Neglected tropical diseases (NTDs) such as trachoma are caused by poverty, flourishing under conditions characterised by poor housing and sanitation, unsafe water and limited access to basic health care. But by causing disability, they also lead to increased poverty for individuals and communities. This is why we believe investment in the fight against NTDs should be a priority for the world’s leading economies and why CBM UK — alongside 100+ international institutions and experts working on NTDs — is one of the signatories of an open letter to G7 leaders, asking them to sustain their current support for NTD control and elimination as well as to address current gaps.

Tackling disability is vital to ending extreme poverty, and eliminating NTDs like trachoma is a key way to prevent disability – 2.2 million people are visually impaired due to trachoma, and of them 1.2 million are irreversibly blind.

CBM has been working to prevent and treat blinding NTDs such as river blindness (onchocerciasis) and trachoma for over 20 years. CBM UK is currently involved in the Queen Elizabeth Diamond Jubilee Trust’s programme to tackle blinding trachoma in 10 out of 18 Commonwealth countries where trachoma is confirmed or estimated to be endemic.

Within the Trust’s programme, CBM UK is an implementing partner in Kenya, Uganda and Malawi, aiming to eliminate trachoma as a public health problem in each of these countries. This is done by implementing the ‘SAFE’ Strategy which consists of Surgery, Antibiotics, Facial Cleanliness and Environmental Improvements. The programme has recently completed its first year. During this time, CBM has held a number of community outreach camps to conduct trachoma surgery, which is used to treat the more advanced, blinding stage of the disease. The surgery element of the SAFE Strategy is used to address the backlog of trachoma cases, whilst the other elements are aimed at prevention and stopping (re)infection.

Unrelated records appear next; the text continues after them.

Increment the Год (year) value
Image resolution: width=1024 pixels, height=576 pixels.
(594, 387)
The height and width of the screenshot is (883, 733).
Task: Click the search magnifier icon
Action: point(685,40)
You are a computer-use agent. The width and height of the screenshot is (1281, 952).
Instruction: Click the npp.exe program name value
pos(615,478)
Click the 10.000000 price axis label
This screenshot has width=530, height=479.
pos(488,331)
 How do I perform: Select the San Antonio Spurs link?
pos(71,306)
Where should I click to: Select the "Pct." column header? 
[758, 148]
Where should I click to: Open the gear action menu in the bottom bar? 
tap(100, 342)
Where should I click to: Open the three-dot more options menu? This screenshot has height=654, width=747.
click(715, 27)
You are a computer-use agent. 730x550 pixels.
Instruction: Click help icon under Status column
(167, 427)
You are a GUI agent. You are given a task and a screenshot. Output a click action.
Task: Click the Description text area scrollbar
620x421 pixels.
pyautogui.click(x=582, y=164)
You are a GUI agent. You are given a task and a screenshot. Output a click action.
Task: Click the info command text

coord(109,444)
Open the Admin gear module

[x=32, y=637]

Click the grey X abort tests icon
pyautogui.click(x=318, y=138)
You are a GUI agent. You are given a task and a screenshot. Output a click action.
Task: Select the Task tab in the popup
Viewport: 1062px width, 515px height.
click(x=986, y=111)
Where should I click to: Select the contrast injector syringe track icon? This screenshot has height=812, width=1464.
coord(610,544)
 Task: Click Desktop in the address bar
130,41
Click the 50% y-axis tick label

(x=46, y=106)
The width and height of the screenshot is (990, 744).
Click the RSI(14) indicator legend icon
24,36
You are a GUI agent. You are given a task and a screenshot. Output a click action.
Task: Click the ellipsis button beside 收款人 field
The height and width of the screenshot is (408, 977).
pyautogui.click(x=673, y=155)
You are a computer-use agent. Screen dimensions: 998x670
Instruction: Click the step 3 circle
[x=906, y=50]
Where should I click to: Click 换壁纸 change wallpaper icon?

Funding programmes like the Trust’s initiative make a crucial contribution to the World Health Organisation’s (WHO) Alliance for the Global Elimination of trachoma by 2020 (GET 2020). The UK and the other G7 members must now ensure that this moment is sustained to permanently eliminate trachoma and other NTDs.

CBM is in international Christian disability and development organisation improving the quality of life of millions of people living with or at risk of disability in some of the world’s poorest communities. CBM UK programmes include a range of NTD programmes and other disability related programmes in Health, Livelihoods and Inclusive Education.